You are free to copy, modify, and distribute PyStanley with attribution under the terms of the MIT license. See the License.txt file for details.

This library originated from a similar library for interfacing to sMAP servers, developed at the Center for Energy Informatics and also available under the MIT license at https://sdu-cfei.github.io/cfei-smap/. Note that pystanley is neither developed nor anyway endorsed by the Center of Energy Informatics.

Features

  • Fetching historical data. The user specifies a time interval and a list of paths, and the library returns all related time-series.

    The user can also request a single time-series. In that case, all resulting time-series will be intertwined to generate a single one. This is useful when time-series are split in multiple streams.

  • Subscribing to real-time data. The user specifies a list of paths and a callback, and the library will call the callback whenever a new reading is available.

    Since the library supports IO concurrency, the application can perform other operations, while waiting for new data.

  • Posting data. The users specifies a set of readings and a path.

  • Concurrent requests. The user can instantiate multiple concurrent requests to the Stanley archiver, the library (or, better, the asyncio framework) will execute them in parallel.

    A parameter defines how many concurrent requests to execute (default: 10) to not overload the archiver. Any further request will be transparently enqueued and executed as soon as a slot is free.

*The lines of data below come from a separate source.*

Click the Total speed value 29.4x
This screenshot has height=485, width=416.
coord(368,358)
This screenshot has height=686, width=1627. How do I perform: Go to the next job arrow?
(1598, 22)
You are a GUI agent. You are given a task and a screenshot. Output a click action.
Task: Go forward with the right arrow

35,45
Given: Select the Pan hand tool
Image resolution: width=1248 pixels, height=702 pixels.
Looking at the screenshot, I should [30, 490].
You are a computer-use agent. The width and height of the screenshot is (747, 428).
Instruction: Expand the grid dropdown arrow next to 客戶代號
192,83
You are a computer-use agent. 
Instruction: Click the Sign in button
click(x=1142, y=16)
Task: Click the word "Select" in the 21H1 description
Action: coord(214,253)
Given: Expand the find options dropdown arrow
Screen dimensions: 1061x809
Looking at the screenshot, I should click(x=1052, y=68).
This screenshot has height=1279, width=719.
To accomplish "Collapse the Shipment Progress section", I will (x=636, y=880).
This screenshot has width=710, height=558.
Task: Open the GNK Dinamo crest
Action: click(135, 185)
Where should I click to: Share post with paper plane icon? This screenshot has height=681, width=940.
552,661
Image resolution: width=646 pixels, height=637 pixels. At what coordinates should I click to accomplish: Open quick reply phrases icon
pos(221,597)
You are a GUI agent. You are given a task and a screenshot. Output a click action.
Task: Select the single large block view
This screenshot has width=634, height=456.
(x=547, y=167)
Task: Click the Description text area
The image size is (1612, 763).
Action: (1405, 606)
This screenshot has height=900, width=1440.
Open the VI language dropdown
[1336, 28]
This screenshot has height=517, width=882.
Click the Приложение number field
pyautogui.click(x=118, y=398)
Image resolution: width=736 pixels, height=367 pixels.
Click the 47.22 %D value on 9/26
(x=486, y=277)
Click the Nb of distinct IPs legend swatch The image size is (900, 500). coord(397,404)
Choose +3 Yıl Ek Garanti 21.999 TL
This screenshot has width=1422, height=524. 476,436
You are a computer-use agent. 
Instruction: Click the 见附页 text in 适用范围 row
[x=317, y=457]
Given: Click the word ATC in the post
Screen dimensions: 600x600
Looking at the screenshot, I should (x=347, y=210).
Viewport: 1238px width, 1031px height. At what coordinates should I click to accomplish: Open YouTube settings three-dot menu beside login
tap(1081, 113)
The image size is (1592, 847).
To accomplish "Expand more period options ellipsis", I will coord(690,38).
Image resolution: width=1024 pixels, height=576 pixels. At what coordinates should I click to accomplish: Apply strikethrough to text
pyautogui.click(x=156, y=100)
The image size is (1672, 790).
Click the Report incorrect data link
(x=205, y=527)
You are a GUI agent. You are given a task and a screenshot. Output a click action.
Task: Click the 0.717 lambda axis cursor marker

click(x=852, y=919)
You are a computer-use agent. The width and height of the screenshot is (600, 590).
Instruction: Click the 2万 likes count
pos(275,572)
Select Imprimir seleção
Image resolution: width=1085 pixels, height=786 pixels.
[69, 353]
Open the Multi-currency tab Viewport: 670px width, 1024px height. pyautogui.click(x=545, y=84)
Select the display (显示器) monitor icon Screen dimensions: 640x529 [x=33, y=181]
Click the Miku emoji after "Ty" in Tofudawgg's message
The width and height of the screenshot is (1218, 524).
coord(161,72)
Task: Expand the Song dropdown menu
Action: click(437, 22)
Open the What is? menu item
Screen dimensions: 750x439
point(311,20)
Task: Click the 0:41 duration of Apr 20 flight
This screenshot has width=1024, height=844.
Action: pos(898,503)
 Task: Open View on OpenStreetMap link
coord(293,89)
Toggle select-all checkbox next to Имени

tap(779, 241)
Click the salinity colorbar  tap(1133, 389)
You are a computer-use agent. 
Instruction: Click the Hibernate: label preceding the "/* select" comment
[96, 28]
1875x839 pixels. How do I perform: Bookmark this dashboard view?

  • Local caching. Readings can be cached on the local machine. The library can detect when the requested time interval (or larger) is available locally. This saves execution time, network traffic and server load. If the cache does not correspond to the requested paths, it is invalidated and data is automatically fetched from the server.

    Note: the library cannot detect when readings are replaced/added on the server. Cache should be used only for immutable historical data, not for data that can change.

  • Command line tool. The tool can be used to quickly plot single time-series data, or to export them to CSV files.

Installation

The library can be installed using pip:

pip install pystanley

In alternative, the library is also available as three different packages listed in the tags section:

  • Debian package, usable on Debian/Ubuntu and derivatives (anything that uses apt/apt-get). Install it with the following command (possibly prepended with sudo).

    dpkg -i /path/to/python3-pystanley_1.0.0-1_all.deb
    
  • Python wheel package, usable on Windows and almost every system with a Python 3 distribution. Install it with the following command (possibly prepended with sudo, or passing the --user option).

    pip3 install /path/to/pystanley-1.0.0-py3-none-any.whl
    
  • Tarball source package. It can be used by maintainers to generate a custom package.

Usage

General Instructions

This library uses the asyncio framework, and returns pandas data-frames and time-series.

Most of the features are available as member functions of objects implementing StanleyInterface. Clients should first create one of the concrete classes, e.g., StanleyAiohttpInterface, and then call its methods.

from pystanley import StanleyAiohttpInterface

...

stanley = StanleyAiohttpInterface("https://hostname.com:8443")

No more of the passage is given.